Une citerne en béton pour l’eau de pluie
Le père Paul Nguyen Ngoc Vinh, en charge pastorale à Phu Xua, dans le centre du Vietnam, a fait construire une vingtaine de puits pour la population locale. « Il n’y a pas d’eau courante, donc ils doivent parcourir plusieurs kilomètres à vélo pour aller chercher de l’eau », explique le père Vinh. Le prêtre a également demandé à des experts environnementaux d’instruire la population sur la meilleure façon de gérer les déchets et les substances toxiques, afin d’éviter qu’ils soient déversés dans les rivières. Le père Vinh ajoute que l’antenne Caritas de Hué fournit des systèmes de filtration de l’eau. Sœur Anna Nguyen Thi Thu Hong, des Filles de Notre-Dame de la Visitation, confirme que trois communautés de la congrégation permettent à des milliers d’habitants, aussi bien des zones urbaines que rurales, d’utiliser leurs filtres à eau. Sœur Hong ajoute que l’eau potable est fournie aux pauvres gratuitement et que des fonds sont levés grâce à ceux qui peuvent acheter des bouteilles de 20 litres pour 8 000 dongs (30 centimes d’euro).

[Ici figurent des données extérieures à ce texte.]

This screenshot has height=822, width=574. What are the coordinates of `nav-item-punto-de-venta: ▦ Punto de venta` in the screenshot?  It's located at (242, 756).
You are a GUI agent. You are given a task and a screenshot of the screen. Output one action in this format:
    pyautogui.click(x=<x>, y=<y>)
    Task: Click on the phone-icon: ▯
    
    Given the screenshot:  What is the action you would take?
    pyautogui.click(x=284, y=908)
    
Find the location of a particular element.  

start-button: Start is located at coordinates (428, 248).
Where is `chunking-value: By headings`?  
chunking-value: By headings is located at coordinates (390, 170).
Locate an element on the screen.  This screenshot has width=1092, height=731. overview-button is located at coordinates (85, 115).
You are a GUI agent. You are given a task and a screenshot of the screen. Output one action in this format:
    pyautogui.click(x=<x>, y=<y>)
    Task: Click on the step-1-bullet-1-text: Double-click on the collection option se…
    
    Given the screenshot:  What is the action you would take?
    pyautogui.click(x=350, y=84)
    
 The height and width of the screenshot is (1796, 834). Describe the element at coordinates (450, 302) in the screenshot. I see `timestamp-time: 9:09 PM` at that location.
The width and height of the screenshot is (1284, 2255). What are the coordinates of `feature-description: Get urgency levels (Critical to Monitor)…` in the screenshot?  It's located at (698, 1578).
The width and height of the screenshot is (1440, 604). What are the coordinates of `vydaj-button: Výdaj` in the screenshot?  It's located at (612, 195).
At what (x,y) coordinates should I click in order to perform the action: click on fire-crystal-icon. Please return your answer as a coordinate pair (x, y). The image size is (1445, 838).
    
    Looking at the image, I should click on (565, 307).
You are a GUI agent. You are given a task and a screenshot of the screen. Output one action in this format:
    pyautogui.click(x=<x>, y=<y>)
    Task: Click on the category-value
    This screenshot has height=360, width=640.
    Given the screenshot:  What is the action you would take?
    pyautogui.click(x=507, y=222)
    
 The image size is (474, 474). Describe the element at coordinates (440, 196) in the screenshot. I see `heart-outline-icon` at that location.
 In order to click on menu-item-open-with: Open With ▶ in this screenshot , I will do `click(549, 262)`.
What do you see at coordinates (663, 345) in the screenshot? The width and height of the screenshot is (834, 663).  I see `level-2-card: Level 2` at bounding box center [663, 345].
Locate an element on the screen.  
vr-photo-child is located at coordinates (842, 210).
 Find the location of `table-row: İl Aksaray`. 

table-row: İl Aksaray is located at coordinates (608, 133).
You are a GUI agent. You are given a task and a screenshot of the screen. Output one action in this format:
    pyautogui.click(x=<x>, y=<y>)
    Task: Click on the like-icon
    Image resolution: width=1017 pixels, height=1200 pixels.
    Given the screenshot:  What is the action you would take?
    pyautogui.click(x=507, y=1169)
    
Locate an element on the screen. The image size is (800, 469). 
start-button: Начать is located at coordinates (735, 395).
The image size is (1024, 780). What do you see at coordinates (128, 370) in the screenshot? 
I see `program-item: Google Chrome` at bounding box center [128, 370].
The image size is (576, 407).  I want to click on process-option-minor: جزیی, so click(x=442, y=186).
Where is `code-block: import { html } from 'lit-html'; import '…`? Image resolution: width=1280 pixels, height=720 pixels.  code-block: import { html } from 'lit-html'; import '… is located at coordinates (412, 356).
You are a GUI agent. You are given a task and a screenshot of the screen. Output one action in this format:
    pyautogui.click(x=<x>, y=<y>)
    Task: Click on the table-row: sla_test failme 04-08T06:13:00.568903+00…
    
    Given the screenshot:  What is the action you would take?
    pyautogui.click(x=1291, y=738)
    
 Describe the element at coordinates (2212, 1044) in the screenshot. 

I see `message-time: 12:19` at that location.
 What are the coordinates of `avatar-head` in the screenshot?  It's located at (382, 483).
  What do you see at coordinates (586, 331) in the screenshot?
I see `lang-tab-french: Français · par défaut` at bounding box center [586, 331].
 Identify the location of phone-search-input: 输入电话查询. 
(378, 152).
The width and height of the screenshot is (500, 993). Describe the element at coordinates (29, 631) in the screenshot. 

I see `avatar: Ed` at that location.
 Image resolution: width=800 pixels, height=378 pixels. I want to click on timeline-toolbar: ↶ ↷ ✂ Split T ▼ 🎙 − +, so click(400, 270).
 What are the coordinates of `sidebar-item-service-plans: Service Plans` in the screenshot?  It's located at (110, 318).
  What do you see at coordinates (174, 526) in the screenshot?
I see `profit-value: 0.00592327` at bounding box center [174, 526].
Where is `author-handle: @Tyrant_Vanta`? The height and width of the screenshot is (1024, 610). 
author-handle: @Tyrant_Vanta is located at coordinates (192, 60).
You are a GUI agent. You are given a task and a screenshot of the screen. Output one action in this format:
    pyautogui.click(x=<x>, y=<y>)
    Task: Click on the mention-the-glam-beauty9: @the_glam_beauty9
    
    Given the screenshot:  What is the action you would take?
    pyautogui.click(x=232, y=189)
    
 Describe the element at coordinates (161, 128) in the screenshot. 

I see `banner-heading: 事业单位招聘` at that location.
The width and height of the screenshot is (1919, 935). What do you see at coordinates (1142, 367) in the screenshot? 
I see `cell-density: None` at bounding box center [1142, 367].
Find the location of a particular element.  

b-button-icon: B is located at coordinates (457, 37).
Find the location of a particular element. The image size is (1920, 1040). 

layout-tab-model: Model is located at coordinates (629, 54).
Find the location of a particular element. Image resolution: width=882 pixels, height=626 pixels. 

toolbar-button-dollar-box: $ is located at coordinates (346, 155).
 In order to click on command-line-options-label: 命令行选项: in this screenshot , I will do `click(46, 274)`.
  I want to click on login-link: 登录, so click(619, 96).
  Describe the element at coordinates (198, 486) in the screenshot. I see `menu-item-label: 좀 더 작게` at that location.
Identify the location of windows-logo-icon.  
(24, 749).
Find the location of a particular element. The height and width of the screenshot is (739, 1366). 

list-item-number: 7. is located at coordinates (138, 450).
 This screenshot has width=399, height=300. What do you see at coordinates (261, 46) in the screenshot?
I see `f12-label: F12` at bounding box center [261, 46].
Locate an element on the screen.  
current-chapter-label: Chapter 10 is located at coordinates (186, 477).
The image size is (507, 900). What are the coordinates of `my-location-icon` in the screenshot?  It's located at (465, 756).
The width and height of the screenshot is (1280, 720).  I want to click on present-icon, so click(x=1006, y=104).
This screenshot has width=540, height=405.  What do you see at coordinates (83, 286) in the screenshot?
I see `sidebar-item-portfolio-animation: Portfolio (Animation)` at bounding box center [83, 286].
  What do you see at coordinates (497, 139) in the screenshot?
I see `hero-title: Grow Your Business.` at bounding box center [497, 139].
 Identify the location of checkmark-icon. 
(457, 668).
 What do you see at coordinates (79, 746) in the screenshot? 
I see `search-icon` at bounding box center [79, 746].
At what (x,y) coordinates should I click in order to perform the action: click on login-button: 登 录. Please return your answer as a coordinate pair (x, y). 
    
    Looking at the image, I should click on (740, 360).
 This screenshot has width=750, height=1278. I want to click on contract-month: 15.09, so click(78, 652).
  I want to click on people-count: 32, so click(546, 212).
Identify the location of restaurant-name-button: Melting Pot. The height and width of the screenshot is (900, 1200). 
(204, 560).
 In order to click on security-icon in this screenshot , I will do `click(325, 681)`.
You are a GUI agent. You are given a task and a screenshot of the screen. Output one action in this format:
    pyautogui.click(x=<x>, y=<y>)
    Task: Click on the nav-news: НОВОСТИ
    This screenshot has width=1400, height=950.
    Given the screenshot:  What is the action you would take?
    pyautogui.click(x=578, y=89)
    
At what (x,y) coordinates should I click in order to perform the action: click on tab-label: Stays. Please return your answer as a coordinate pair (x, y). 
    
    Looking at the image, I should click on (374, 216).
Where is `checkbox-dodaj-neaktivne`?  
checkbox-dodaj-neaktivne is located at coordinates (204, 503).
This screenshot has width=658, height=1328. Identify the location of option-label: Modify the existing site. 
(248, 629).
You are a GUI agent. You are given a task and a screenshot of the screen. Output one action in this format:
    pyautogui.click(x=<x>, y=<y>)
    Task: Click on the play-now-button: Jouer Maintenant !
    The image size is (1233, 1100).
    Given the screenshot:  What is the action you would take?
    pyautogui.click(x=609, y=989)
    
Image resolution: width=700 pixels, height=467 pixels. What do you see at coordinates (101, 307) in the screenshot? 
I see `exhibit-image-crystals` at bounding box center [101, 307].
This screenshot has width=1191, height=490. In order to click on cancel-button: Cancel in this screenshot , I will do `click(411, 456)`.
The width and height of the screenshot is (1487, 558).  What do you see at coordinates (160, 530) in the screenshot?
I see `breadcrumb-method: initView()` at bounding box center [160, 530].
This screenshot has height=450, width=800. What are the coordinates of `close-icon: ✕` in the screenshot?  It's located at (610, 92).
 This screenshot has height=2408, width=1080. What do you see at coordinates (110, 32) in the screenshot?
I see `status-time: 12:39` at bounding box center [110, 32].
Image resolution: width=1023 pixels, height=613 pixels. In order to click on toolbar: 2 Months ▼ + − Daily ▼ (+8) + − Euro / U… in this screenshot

La religieuse précise que certains, en l’absence de sources d’eaux convenables, recueillent l’eau de pluie grâce à des réservoirs en béton. Nghuen Thi Lai, une couturière, ne regrette pas son investissement dans une citerne, qui a coûté 7 millions de dongs (245 €) mais qui lui permet de recueillir de l’eau potable. Sœur Hong signale que les gens doivent prendre conscience qu’il est très important pour eux de protéger leur environnement.